Researchers have been inventing new drugs since time immemorial. Of late it is established that the development of new drugs alone is not sufficient to ensure progress in drug therapy. The missing link is a potential strategy. It involves the apt selection of drug carrier systems. Lipid particles based on triglycerides, waxes or fatty acids as matrix lipids are being intensively investigated as potential carrier systems, in particular for lipophilic substances. The lipospheres system is a newly introduced lipid-based carrier system developed for parenteral and topical delivery of drugs. Lipospheres consist of water-dispersible solid microparticles of particle size between 0.2–500 μm in diameter and composed of a solid hydrophobic fat core stabilized by one monolayer of phospholipid molecules embedded in their surface. A new dimension in this area is delivery of peptides and oral delivery of drugs. The liposphere carrier system has several advantages over other delivery systems, including emulsions, liposomes and microspheres, such as: better physical stability, low cost of ingredients, ease of preparation and scale-up, high dispersibility in an aqueous medium, high entrapment of hydrophobic drugs, controlled particle size and extended release of entrapped drug.

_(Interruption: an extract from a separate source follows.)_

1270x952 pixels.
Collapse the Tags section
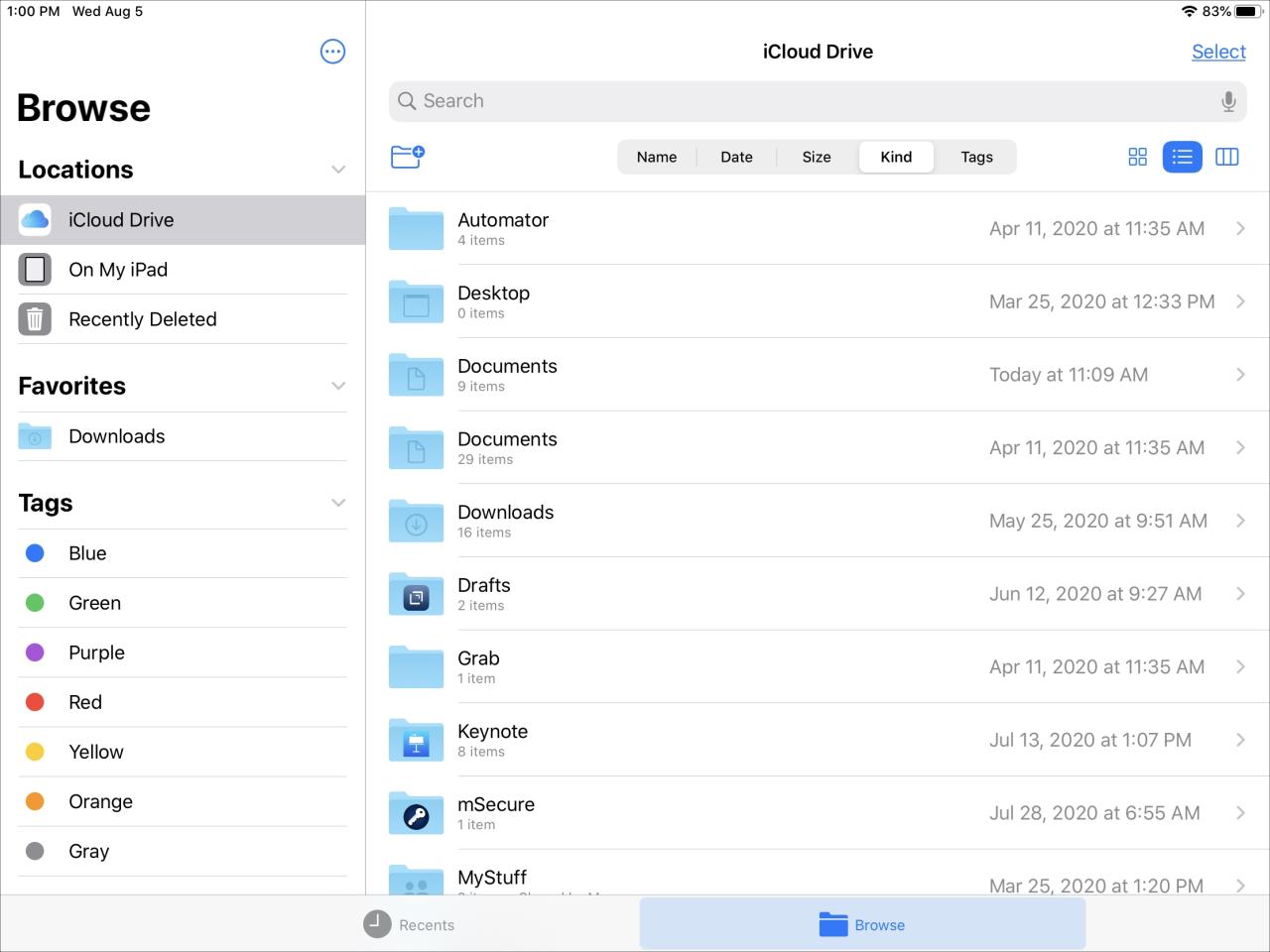point(338,503)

The liposphere system is endowed with two cardinal features. The internal hydrophobic core of the liposphere is composed of fats, mainly solid triglycerides, whereas the surface activity of liposphere particles is provided by the surrounding lecithin layer composed of phospholipid molecules. The liposphere formulations are prepared by a solvent or melt process. In the melt method, the active agent is dissolved or dispersed in the melted solid carrier and a hot buffer solution is added at once along with phospholipid powder. The hot mixture is homogenized for 2-5 min using a homogenizer or ultrasound probe, after which a uniform emulsion is formed. The milky formulation is then rapidly cooled down to 20oC by immersing the formulation flask in an acetone-dry ice bath while homogenization is continued to yield a uniform dispersion of lipospheres. Alternatively, lipospheres might be prepared by a solvent technique. In this case, the active agent, the solid carrier, and phospholipid are dissolved in an organic solvent such as acetone, ethyl acetate, ethanol or dichloromethane. The solvent is then evaporated and the resulting solid is mixed with warm buffer solution and mixing is continued until a homogenous dispersion of liposphere is obtained.
The liposphere is characterized for their morphology, structure, particle size, viscosity, drug loading, drug distribution and in vitro drug release. Lipospheres can be used for parenteral delivery of local anesthetics, antibiotics, vaccines, adjuvants, topical delivery and targeting of anticancer drugs. Lipospheres have been successfully utilized for the delivery of variety of substances with the potential of targeting while avoiding systemic side effects. Further exploration can be made in this area of lipospheres which employs a fat lipid environment to achieve desired goal for controlled and safe delivery of drugs.